YOUR TASK: What follows is a set of entries; retype all of them exactly.

DATA:
——————————
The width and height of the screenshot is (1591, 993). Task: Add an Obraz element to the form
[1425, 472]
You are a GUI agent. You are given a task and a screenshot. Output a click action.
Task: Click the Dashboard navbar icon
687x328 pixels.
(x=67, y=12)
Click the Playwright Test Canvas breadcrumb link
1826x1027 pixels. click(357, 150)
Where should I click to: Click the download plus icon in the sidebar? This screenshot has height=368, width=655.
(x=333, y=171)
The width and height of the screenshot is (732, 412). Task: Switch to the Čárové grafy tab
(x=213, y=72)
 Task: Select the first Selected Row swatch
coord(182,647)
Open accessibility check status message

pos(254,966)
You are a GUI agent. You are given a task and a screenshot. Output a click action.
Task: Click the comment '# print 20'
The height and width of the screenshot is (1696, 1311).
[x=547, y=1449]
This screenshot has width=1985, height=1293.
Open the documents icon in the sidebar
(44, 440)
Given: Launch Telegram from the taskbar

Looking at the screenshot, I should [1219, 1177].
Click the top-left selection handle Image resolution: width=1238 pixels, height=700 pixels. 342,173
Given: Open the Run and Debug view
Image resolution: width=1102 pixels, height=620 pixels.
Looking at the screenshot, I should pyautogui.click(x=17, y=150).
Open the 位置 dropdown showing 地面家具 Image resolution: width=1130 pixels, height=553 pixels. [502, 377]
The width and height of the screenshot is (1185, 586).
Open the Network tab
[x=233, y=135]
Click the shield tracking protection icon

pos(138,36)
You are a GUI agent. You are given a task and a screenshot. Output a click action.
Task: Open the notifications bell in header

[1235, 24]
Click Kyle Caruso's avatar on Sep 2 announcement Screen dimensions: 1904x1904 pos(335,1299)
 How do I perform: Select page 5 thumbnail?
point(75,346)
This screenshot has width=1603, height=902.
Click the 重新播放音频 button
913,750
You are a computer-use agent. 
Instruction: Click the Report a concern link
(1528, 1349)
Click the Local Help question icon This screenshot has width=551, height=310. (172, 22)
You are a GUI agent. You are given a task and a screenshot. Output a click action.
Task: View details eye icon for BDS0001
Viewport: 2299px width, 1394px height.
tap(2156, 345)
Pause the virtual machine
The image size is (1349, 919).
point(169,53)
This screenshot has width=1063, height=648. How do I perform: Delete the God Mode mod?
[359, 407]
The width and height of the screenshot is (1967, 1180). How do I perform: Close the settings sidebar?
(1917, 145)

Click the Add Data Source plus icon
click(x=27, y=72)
——————————
ANSWER TO THIS TASK:
The width and height of the screenshot is (1591, 993). Task: Add an Obraz element to the form
[1425, 472]
You are a GUI agent. You are given a task and a screenshot. Output a click action.
Task: Click the Dashboard navbar icon
687x328 pixels.
(x=67, y=12)
Click the Playwright Test Canvas breadcrumb link
1826x1027 pixels. click(357, 150)
Where should I click to: Click the download plus icon in the sidebar? This screenshot has height=368, width=655.
(x=333, y=171)
The width and height of the screenshot is (732, 412). Task: Switch to the Čárové grafy tab
(x=213, y=72)
 Task: Select the first Selected Row swatch
coord(182,647)
Open accessibility check status message

pos(254,966)
You are a GUI agent. You are given a task and a screenshot. Output a click action.
Task: Click the comment '# print 20'
The height and width of the screenshot is (1696, 1311).
[x=547, y=1449]
This screenshot has width=1985, height=1293.
Open the documents icon in the sidebar
(44, 440)
Given: Launch Telegram from the taskbar

Looking at the screenshot, I should [1219, 1177].
Click the top-left selection handle Image resolution: width=1238 pixels, height=700 pixels. 342,173
Given: Open the Run and Debug view
Image resolution: width=1102 pixels, height=620 pixels.
Looking at the screenshot, I should pyautogui.click(x=17, y=150).
Open the 位置 dropdown showing 地面家具 Image resolution: width=1130 pixels, height=553 pixels. [502, 377]
The width and height of the screenshot is (1185, 586).
Open the Network tab
[x=233, y=135]
Click the shield tracking protection icon

pos(138,36)
You are a GUI agent. You are given a task and a screenshot. Output a click action.
Task: Open the notifications bell in header

[1235, 24]
Click Kyle Caruso's avatar on Sep 2 announcement Screen dimensions: 1904x1904 pos(335,1299)
 How do I perform: Select page 5 thumbnail?
point(75,346)
This screenshot has width=1603, height=902.
Click the 重新播放音频 button
913,750
You are a computer-use agent. 
Instruction: Click the Report a concern link
(1528, 1349)
Click the Local Help question icon This screenshot has width=551, height=310. (172, 22)
You are a GUI agent. You are given a task and a screenshot. Output a click action.
Task: View details eye icon for BDS0001
Viewport: 2299px width, 1394px height.
tap(2156, 345)
Pause the virtual machine
The image size is (1349, 919).
point(169,53)
This screenshot has width=1063, height=648. How do I perform: Delete the God Mode mod?
[359, 407]
The width and height of the screenshot is (1967, 1180). How do I perform: Close the settings sidebar?
(1917, 145)

Click the Add Data Source plus icon
click(x=27, y=72)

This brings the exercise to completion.